Pour la deuxième fois en quelques semaines, le président Trump s’en est pris à une journaliste noire qui l’interrogeait sur ses projets d’infrastructures coûteux. Le dernier accès de colère concerne le coût croissant du nouveau salon de bal de la Maison-Blanche, et il s’inscrit dans un long schéma où Trump s’en prend régulièrement à des journalistes féminines, souvent issues de minorités, dont les reportages ne lui conviennent pas.
Trump traite une journaliste noire de « tu es une personne stupide »
Cette attaque personnelle contre une femme journaliste a été lancée alors que le président répondait à des questions avant de prendre la route pour la Chine. Dans un échange relayé sur les réseaux sociaux, Akayla Gardner, correspondante de MS Now, a interrogé Trump sur l’envolée des coûts du salon qu’il cherche à faire construire après avoir démoli l’aile est de la Maison-Blanche de manière controversée.
« J’ai doublé sa taille parce qu’on en a manifestement besoin », a déclaré Trump à propos du projet. « Et pour l’instant, nous respectons le budget, nous restons sous le budget et nous avançons plus vite que prévu. »
Alors que Gardner posait une question de suivi sur l’augmentation des coûts liée au doublement du salon, Trump l’a coupée, s’est penché vers elle et a répliqué d’un ton agressif: « J’ai doublé sa taille, toi, tu es une personne stupide. J’ai doublé la taille. Tu n’es pas une personne intelligente. »
La Maison-Blanche défend les propos de Trump
Malgré le caractère personnel des remarques visant Gardner et l’historique de Trump d’attaques contre des femmes journalistes, la Maison-Blanche assure que les propos du président restent défendables.
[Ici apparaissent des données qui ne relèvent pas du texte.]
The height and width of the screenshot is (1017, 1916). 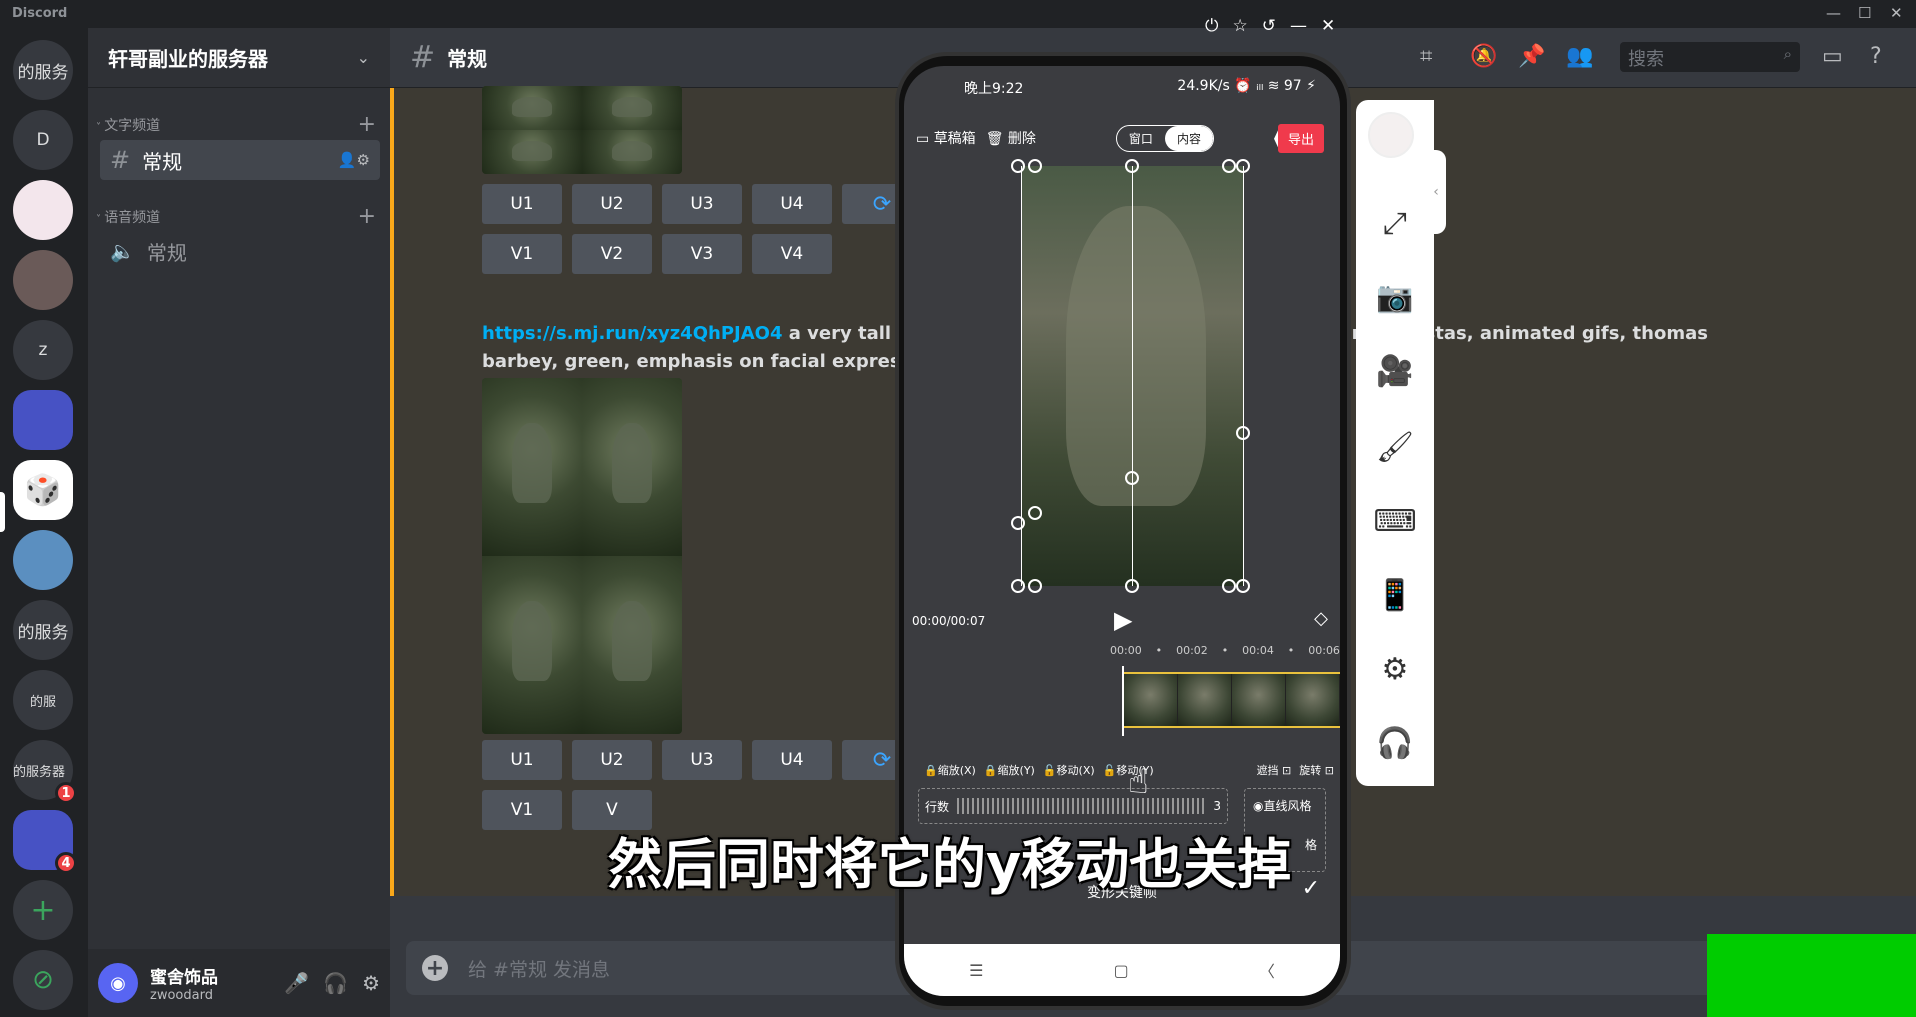 What do you see at coordinates (946, 138) in the screenshot?
I see `drafts-button: ▭ 草稿箱` at bounding box center [946, 138].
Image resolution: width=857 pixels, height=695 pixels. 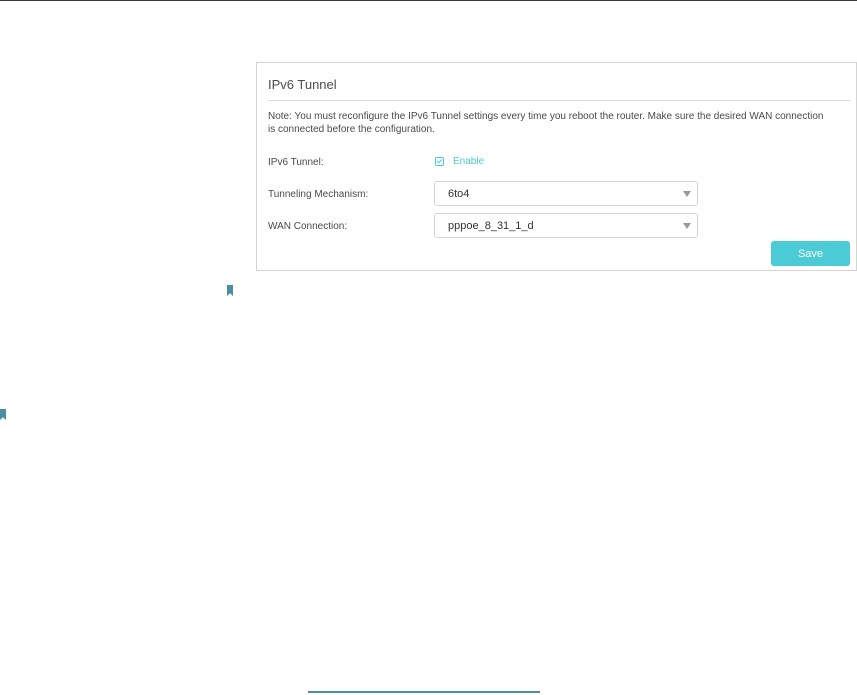 I want to click on enable-checkbox, so click(x=440, y=162).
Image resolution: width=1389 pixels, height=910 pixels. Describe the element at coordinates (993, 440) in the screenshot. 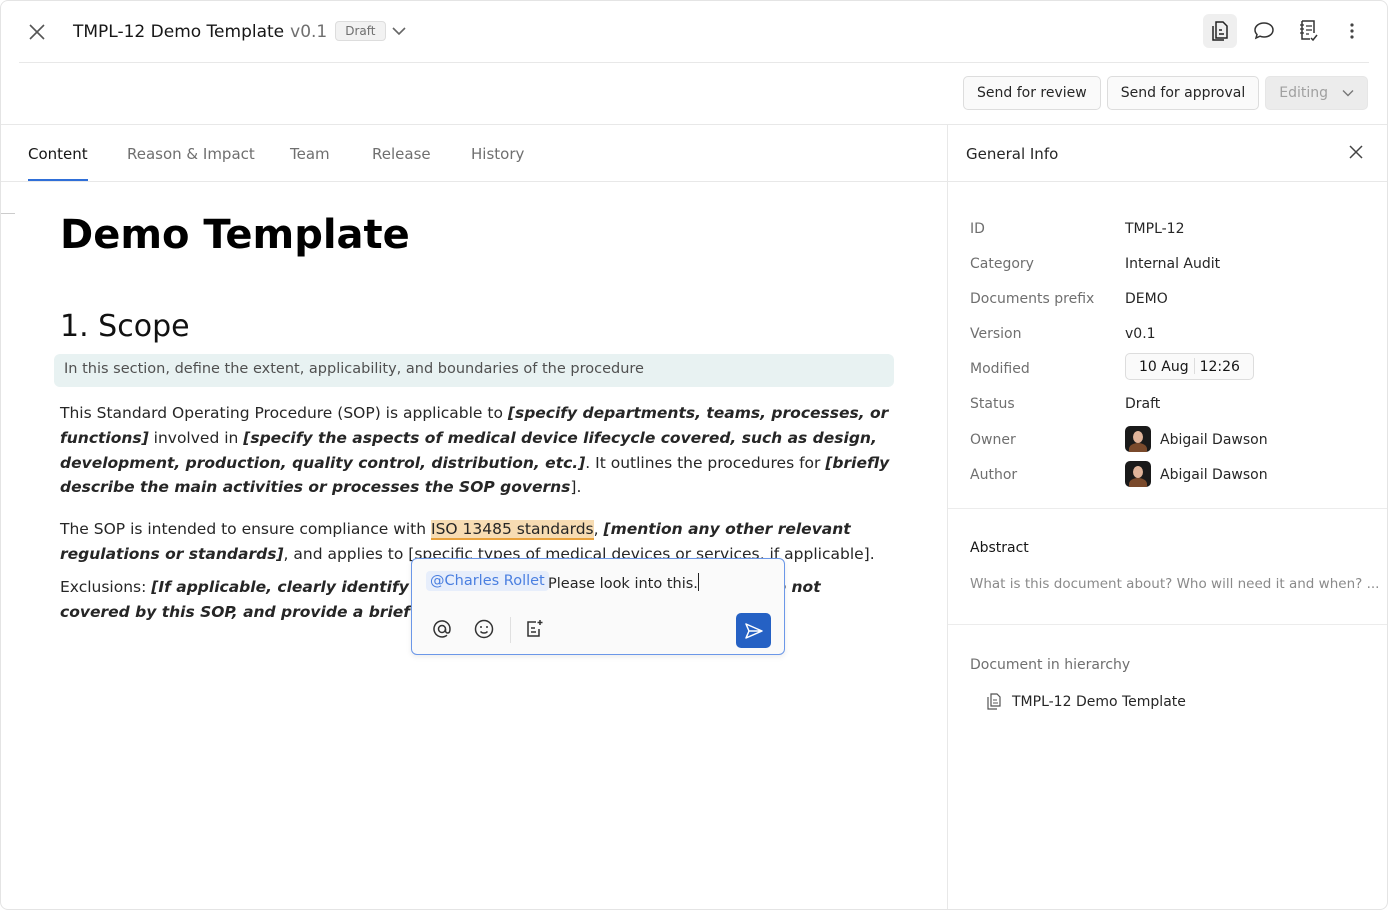

I see `field-label: Owner` at that location.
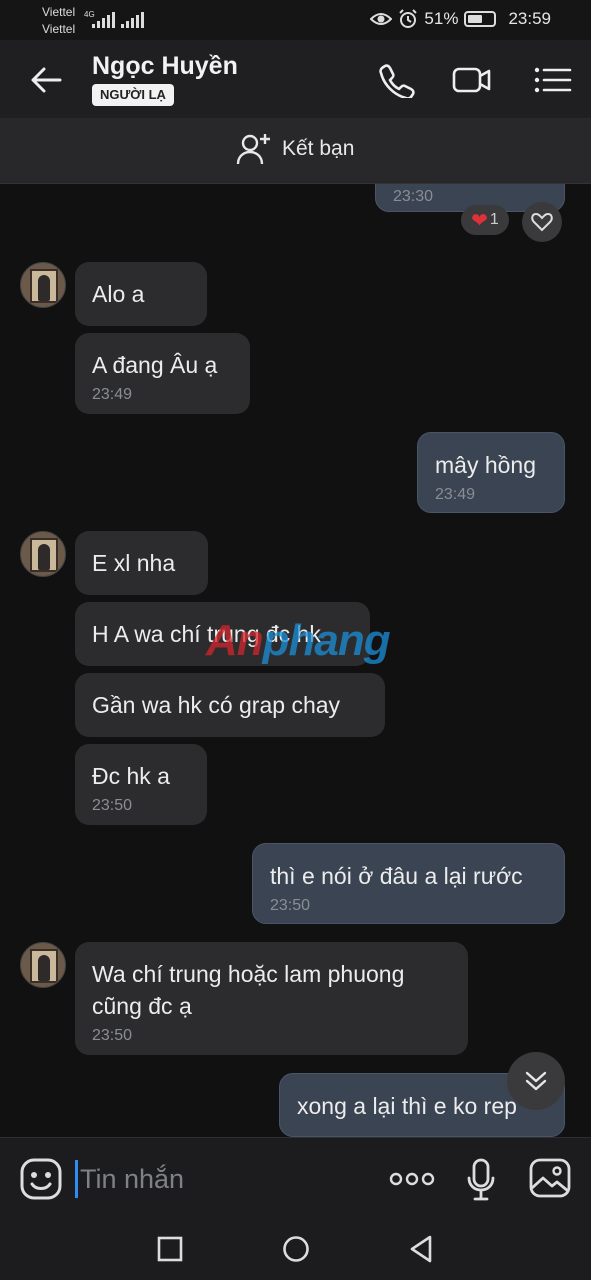 This screenshot has width=591, height=1280. What do you see at coordinates (472, 80) in the screenshot?
I see `video-icon` at bounding box center [472, 80].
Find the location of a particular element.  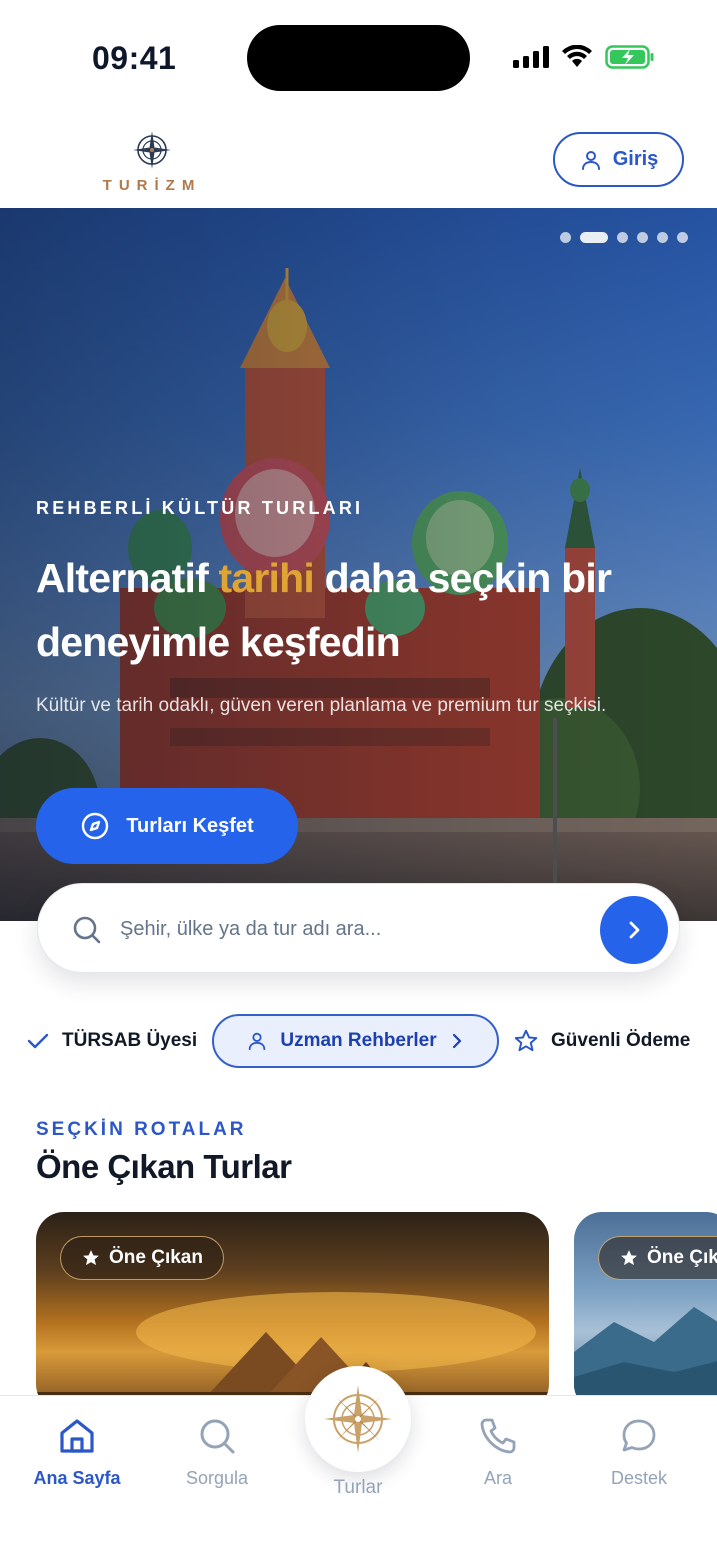

hero-title-highlight: tarihi is located at coordinates (266, 578).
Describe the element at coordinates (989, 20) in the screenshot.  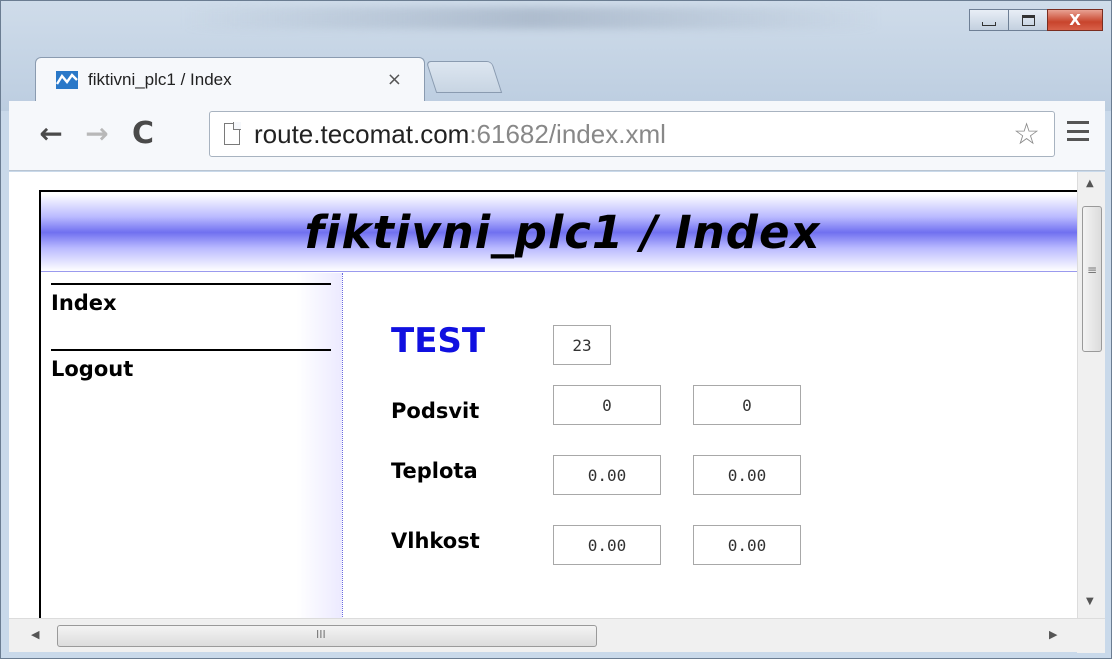
I see `minimize-button` at that location.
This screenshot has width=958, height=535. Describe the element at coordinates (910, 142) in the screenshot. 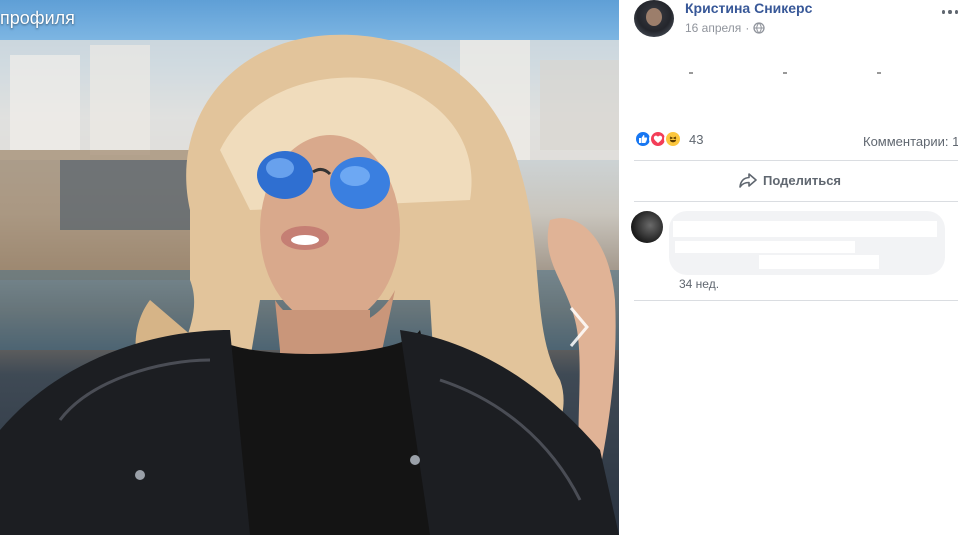

I see `comments-count-link: Комментарии: 1` at that location.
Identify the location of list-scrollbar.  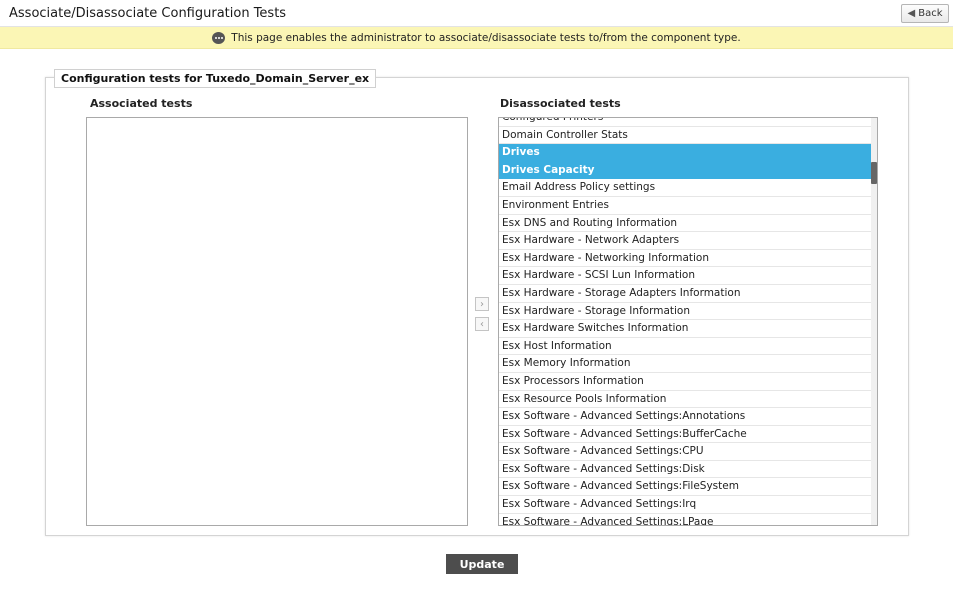
(874, 322).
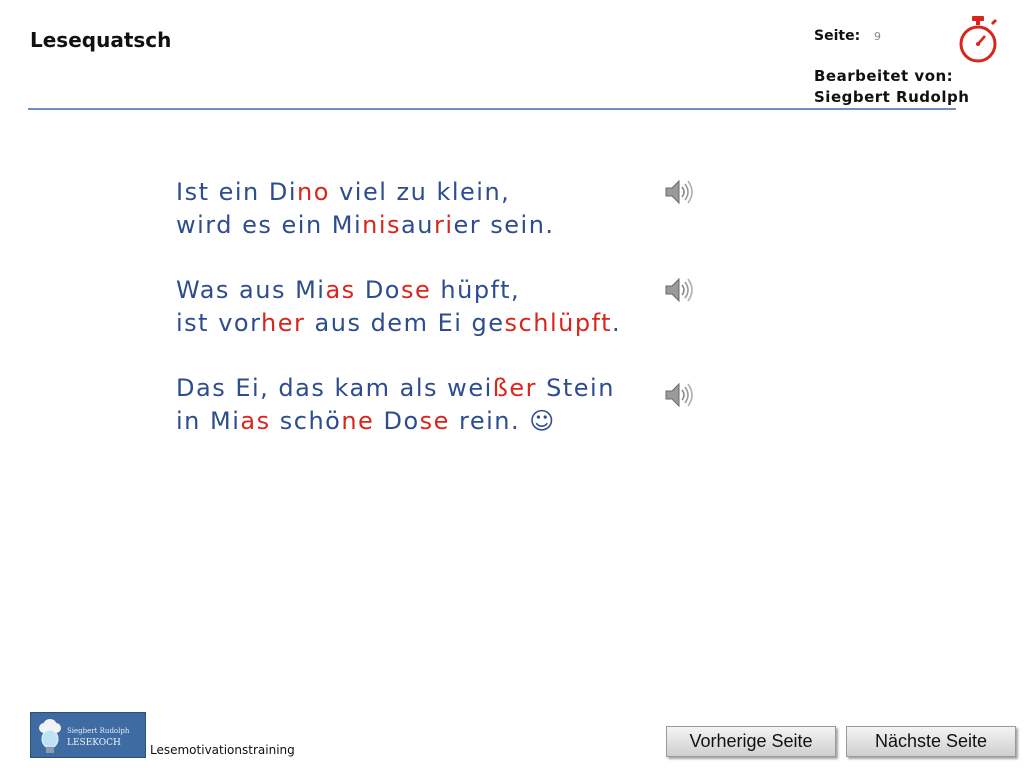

Selon The Daily Beast, Abigail Jackson, porte-parole adjointe de la Maison-Blanche, a déclaré dans un communiqué : « Le président Trump n’a jamais été politiquement correct, il ne se retient pas, et en grande partie, les électeurs l’ont réélu pour sa transparence. »
Jackson a ajouté que ces remarques n’ont rien à voir avec le genre — elles reflètent plutôt le fait que la confiance du public dans les médias, ainsi que la confiance du président envers les médias, sont aujourd’hui au plus bas.
La page Rapid Response 47 des réseaux sociaux de la Maison-Blanche a aussi réaffirmé sa position sur l’échange, en publiant un extrait et en étiquetant « FAKE NEWS » l’affirmation selon laquelle le coût du projet du salon aurait doublé par rapport aux estimations initiales.
Une liste croissante d’insultes de Trump envers des femmes journalistes
Les propos ciblant Gardner marquent la deuxième fois en peu de jours qu’il s’en prend personnellement à une journaliste noire. La semaine dernière, Trump avait qualifié Rachel Scott, correspondante politique principale d’ABC News, « l’une des pires rédactrices » et avait qualifié son questionnement sur le coût des projets qu’il a lancés autour de Washington de « remarque inacceptable ».
Ces attaques s’inscrivent dans une série d’injures publiques adressées à des femmes journalistes. Scott a elle-même été visée auparavant : en décembre, Trump l’avait décrite comme « agaçante » et « mauvaise journaliste » à propos d’un sujet lié à des frappes controversées contre des prétendus bateaux de drogue. Dans d’autres épisodes, il a qualifié des femmes journalistes de « stupides » ou « peu attirantes » et a interrompu une journaliste en criant des remarques dénigrantes.
À mesure que Trump promeut des projets controversés, tels que le salon de la Maison-Blanche, alors que de nombreux Américains demeurent mécontents de l’économie, du conflit avec l’Iran et d’autres politiques, le président doit s’attendre à recevoir d’autres questions difficiles. Et lorsque ces questions proviennent de femmes, notamment de femmes de couleur, Trump semble déterminé à répondre par des attaques personnelles qui ne seraient pas dignes du rang de président des États-Unis.